→ Given passage
╔══
Thursday, June 3, 2010
Dissecting frogs, baking bread with a common microorganism (yeast), using the science of tree rings to artistically illustrate trauma in the lives of loved ones, having your teacher enrolled as a fellow student – for a moment dissolving the hierarchical lines between expert and learners.
Those were some of the ingredients in a novel joint project earlier this year between the Department of Painting and Printmaking in the VCU School of the Arts, and the university’s Department of Biology.
The project, named “Colablabab” in part because of its collaborative aspects, was initiated by Hope Ginsburg, an assistant professor in the Art Foundation and Painting and Printmaking programs, who enrolled in the Biology Concepts course and lab section alongside her students.
Ginsburg is a practicing artist, but one who also comes armed with a master of science in visual studies from MIT, in addition to her undergraduate degree in sculpture from the Tyler School of Art in Philadelphia.
"It’s a way to teach art students that there’s a whole world of research and study out there to connect with,” Ginsburg said of the interdisciplinary program with the Biology Department.
Hyunji Lee, the lone biology student enrolled in the program, also discovered a way of looking at science through the eyes of an artist.
She combined her knowledge of cellular reproduction to create images depicting dividing chromosomes, which she then transferred to traditional Chinese screens used during family ceremonies to honor ancestors.
“She struggled to figure out what form it would take and had little experience painting and no experience building. But the atmosphere of the class was so collaborative that other students, a sculpture student and a painting student, took their time to teach her how to build the screens and make the paintings,” Ginsburg said.
When the 11 members of Ginsburg’s visual art studio class decided they wanted pizza, they used toppings to depict the parts of a cell then baked their creations in a brick oven that student Kate Connor had built as part of her final project depicting bread loaves as art.
Donald R. Young, Ph.D., chair of the Department of Biology, couldn’t have been more pleased with the way things turned out and the learning that occurred.
“This was a chance for students to explore the creative differences between science and art. What they find is that art is often limited by the medium of expression, whereas science is constrained by the scientific method. I hope we can do this course again and make it a regular offering,” Young said.
Ginsburg signed on to take the biology concepts course – she eventually audited it – and a lab that was part of the course so she could participate in homework assignments and study for tests with her art students, to shake up the teacher-student dynamic.
“That kind of leveling of hierarchy was, I think, what was so conducive to a feeling of collaboration in the class,” Ginsburg said.
She added that no one should expect a rush of faculty members to enroll in classes with their students – but she believes it was a worthwhile experiment that had positive results for both collaboration and creativity.
The “Colablabab” project is part of Sponge, an ongoing, participatory artwork that Ginsburg began in 2006, a year before she came to VCU, to generate experimental approaches to learning and teaching. Sponge is now headquartered on the third floor of the VCUarts Anderson Gallery.
An unexpected result of this year’s project was an opportunity for Ginsburg’s students to exhibit their art works in New York at the Long Island City-based Flux Factory for a show called Science Fair,
Science Fair is a cooperative arrangement between Flux Factory and a collective called the Metric System, which encourages cross-disciplinary collaborations between artists, thinkers, scientists and political activists. The show will run on the weekends from June 4-13.
Ginsburg said it’s an event celebrating art and science, and VCU’s willingness to support cross-disciplinary courses such as Colablabab has placed the university’s undergraduate students “in the mix of what’s happening among artist-scientists and scientist-artists.”
╚══
Reproduce the stretch of the article on the Colablabab project from "The project, named" through "alongside her students.". The items that come next have no connection to the article on the Colablabab project.

→ Dataset records
╔══
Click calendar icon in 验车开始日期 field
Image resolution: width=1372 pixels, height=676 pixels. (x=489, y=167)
╚══
╔══
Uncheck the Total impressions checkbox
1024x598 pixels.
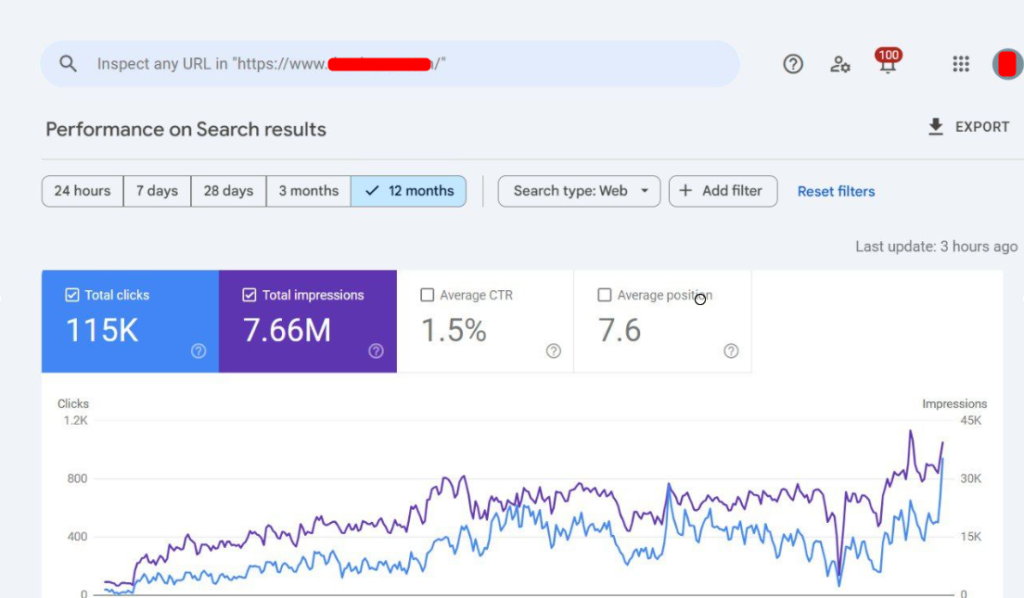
╚══
╔══
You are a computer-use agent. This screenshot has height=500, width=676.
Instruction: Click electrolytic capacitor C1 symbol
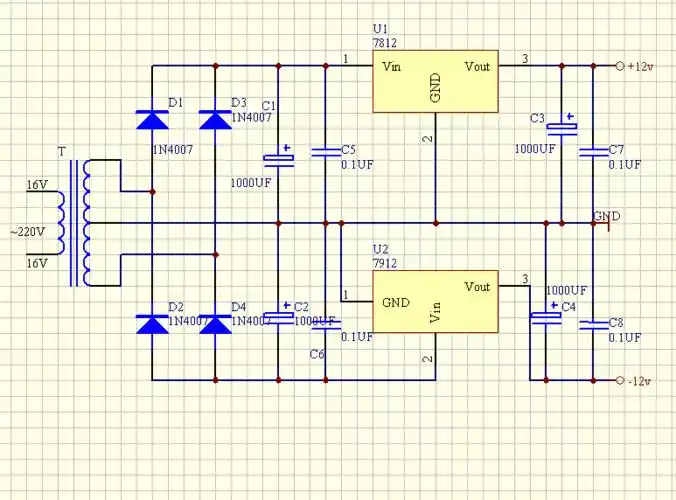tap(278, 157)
╚══
→ Result of the task
The project, named “Colablabab” in part because of its collaborative aspects, was initiated by Hope Ginsburg, an assistant professor in the Art Foundation and Painting and Printmaking programs, who enrolled in the Biology Concepts course and lab section alongside her students.